I took quite an active role in learning the parameters of the simulation and helping to facilitate the group’s self-organization. During the initial card-sorting phase, I established a clearinghouse for cards of all types, and invited my colleagues to bring me any type of card to add to my stacks. This simple act made it obvious how to contribute to the goal, and organized the physical materials for later use. Someone else was doing the same thing, and when all of the cards were stacked, we just combined our stacks.
The manager explained that we needed to sort the decks. I asked what ordering should be used, and he pointed to a flipchart where instructions were written. The workers took the stacks of cards off to various parts of the room to sort them. Once I had one complete, I took it to the QA manager, who said it was incorrect. I checked it against the instructions, and it was clear that they were not effective in communicating the correct ordering. I rewrote them on another flipchart, checked them with the QA manager, and took the old instructions down.
Before I went back to sorting cards, I talked to other people sorting, and made sure that they knew about the new instructions. I checked if they had any complete decks, helped them do the final (quick) sorting by suit, and carried their completed decks to QA. This simple action which both boosted our immediate output (by pushing work in progress through the process) and accelerated production (by spreading information about the requirements).
The next time I handed in a batch of cards to QA, I was recruited to work at the QA table, because there was a shortage of capacity there. After checking a couple of decks, I had had experience with every stage of the process in the “factory” and thus a strong working knowledge of the overall process. For the rest of the time, I sought out work in progress on the factory floor and helped to finish it off. Wherever I found stacks of cards, I just sorted them and took them to QA.
Throughout this process, I remember hearing the disconcerted voice of the owner, who seemed to be worried about everything. She was frightened when I fixed the instructions on the flipchart, confused when I was changing roles or anything else unexpected. She noticed when people were not working, and wanted the manager to do something about it. I’m not sure how that role was structured, and what pressures she was responding to. I had no contact at all with the customer.
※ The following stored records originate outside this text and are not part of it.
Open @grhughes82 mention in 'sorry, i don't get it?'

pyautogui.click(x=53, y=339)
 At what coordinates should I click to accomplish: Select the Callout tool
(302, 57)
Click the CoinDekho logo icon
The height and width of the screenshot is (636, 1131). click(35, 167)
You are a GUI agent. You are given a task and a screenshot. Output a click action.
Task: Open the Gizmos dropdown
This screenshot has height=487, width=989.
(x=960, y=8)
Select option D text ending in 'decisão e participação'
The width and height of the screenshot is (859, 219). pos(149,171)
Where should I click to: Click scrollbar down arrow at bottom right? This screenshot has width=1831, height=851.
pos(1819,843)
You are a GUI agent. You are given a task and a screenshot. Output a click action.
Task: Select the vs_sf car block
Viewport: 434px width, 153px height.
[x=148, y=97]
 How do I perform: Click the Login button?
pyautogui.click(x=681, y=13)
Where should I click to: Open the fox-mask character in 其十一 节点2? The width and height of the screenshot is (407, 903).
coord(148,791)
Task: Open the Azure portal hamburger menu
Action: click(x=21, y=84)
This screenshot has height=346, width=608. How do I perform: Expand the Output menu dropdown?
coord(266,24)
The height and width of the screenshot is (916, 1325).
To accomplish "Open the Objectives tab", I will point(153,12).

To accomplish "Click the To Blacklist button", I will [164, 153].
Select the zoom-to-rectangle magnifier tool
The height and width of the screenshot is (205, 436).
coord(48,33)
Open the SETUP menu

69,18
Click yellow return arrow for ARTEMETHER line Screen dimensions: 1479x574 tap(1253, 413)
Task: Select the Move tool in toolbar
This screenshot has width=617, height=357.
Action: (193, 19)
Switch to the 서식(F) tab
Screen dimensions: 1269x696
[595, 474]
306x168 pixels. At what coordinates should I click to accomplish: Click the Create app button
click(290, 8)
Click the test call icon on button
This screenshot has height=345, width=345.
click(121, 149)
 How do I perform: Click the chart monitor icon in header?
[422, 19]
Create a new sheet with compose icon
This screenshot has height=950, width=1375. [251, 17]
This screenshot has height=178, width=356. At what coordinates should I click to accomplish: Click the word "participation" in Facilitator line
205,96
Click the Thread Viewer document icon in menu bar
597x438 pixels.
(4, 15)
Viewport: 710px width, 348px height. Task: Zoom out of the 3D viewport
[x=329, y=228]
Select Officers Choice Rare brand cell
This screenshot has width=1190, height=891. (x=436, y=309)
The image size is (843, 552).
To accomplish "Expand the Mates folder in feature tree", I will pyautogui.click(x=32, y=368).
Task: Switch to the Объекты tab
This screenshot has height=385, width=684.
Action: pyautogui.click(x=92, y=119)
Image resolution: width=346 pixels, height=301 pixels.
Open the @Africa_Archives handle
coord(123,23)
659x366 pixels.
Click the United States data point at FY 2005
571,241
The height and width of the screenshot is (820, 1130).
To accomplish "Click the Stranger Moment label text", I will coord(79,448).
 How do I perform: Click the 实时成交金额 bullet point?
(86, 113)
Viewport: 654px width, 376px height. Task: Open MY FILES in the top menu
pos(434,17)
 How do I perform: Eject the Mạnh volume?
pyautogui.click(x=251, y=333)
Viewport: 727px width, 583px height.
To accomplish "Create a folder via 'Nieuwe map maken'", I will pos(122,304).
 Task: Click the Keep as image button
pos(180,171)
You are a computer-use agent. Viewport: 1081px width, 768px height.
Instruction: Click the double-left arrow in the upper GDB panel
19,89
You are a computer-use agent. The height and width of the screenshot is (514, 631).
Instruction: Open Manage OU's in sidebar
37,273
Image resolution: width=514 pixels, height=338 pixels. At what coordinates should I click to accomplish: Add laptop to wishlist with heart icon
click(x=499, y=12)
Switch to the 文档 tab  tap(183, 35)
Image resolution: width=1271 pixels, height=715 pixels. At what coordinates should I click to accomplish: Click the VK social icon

Once the simulation was over, the customer checked several of the delivered products, rejecting one which had an error, but still ending up with enough to meet the requirements. All told, the simulation ran very smoothly, and I was keen to analyze why.
Next, each of us drew a diagram of the process from our point of view. I often struggle with creating diagrams by hand, because I tend to work out the structure as I go. This time, I stopped for a moment and sketched the major phases of the process in my notebook before I started drawing. This resulted in a much clearer and neater diagram than I normally produce.
We discussed the diagrams as a group, which revealed a lot about how things had really worked, more than anyone had been able to see individually. It was surprising how much information was disseminated in such a short amount of time through drawing and discussing the diagrams. It helped that the entire exercise was very fresh in our minds, but I got the impression that this would be a useful way to gather and share information from a group under normal circumstances as well.
I had to leave a bit early in order to catch my flight, so I missed the end of the discussion.